Wie sieht die Handelswelt in der Zukunft aus? Die Initiative „Future of Work in Retail“ geht an den Start. © Pixabay / Borko Manigoda

Aktuelles

Neue Geschäftsmodelle, technologische und wirtschaftliche Entwicklungen sowie der Fachkräftemangel sind nur einige Einflussfaktoren, die die Arbeitswelt des stationären Einzelhandels massiv beeinflussen. Hinzu kommen die Nachwirkungen der Coronakrise und die Auswirkungen des Krieges in der Ukraine. Diese Gemengelage hat das EHI veranlasst, mit Händlern und Partnern die Initiative „Future of Work in Retail“ zu gründen.

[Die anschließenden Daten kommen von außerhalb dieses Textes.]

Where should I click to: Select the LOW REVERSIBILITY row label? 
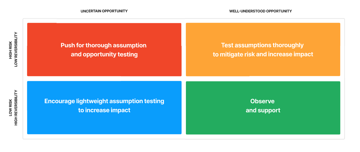pyautogui.click(x=16, y=49)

Aktuell herrscht starker Fachkräftemangel. Aber werden wir in Zukunft überhaupt noch so viele Menschen brauchen, die im stationären Handel arbeiten? Längst gibt es vollautomatisierte Shops, die rund um die Uhr geöffnet haben und ohne Verkaufskraft auskommen. Auch der Online-Handel wird immer stärker und serviceorientierter. Wird der Beruf Verkäufer aussterben? Was wird stattdessen benötigt: IT-Spezialisten und E-Commerce-Kaufleute? Oder wird der persönliche Kontakt mit Menschen zum relevanten Wettbewerbsfaktor? Wie werden künstliche Intelligenz, automatisierte Prozesse oder andere Technologien die Personalarbeit zukünftig unterstützen? Das sind einige der Fragen, die im Rahmen der Initiative geklärt werden sollen.

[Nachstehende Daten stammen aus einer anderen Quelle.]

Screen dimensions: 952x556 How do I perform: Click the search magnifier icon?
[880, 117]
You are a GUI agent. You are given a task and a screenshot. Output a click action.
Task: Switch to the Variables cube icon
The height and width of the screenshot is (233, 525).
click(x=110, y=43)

Frühzeitig Resilienz entwickeln

Die Initiative ist auf mehrere Jahre angelegt und startet nun mit einem Szenario-Projekt. Gemeinsam mit dem Methoden-Partner ScMI (Szenario Management International AG) entwickelt die Initiative systematisch verschiedene mögliche Zukunftsszenarien, mit deren Hilfe es möglich sein wird, frühzeitig zu agieren und die benötigte Resilienz zu entwickeln. Getragen wird der Szenario-Prozess von einem Team von 15 HR-Verantwortlichen aus namhaften Handelsunternehmen und sechs Partnerunternehmen, das sich zu mehreren Workshops trifft. Die Ergebnisse der Workshops werden von einem kleineren Kernteam vor- und nachbereitet. Die Zukunftsszenarien werden in einer umfangreichen Studie zusammengefasst und stehen voraussichtlich ab Oktober 2023 allen Interessierten zur Verfügung.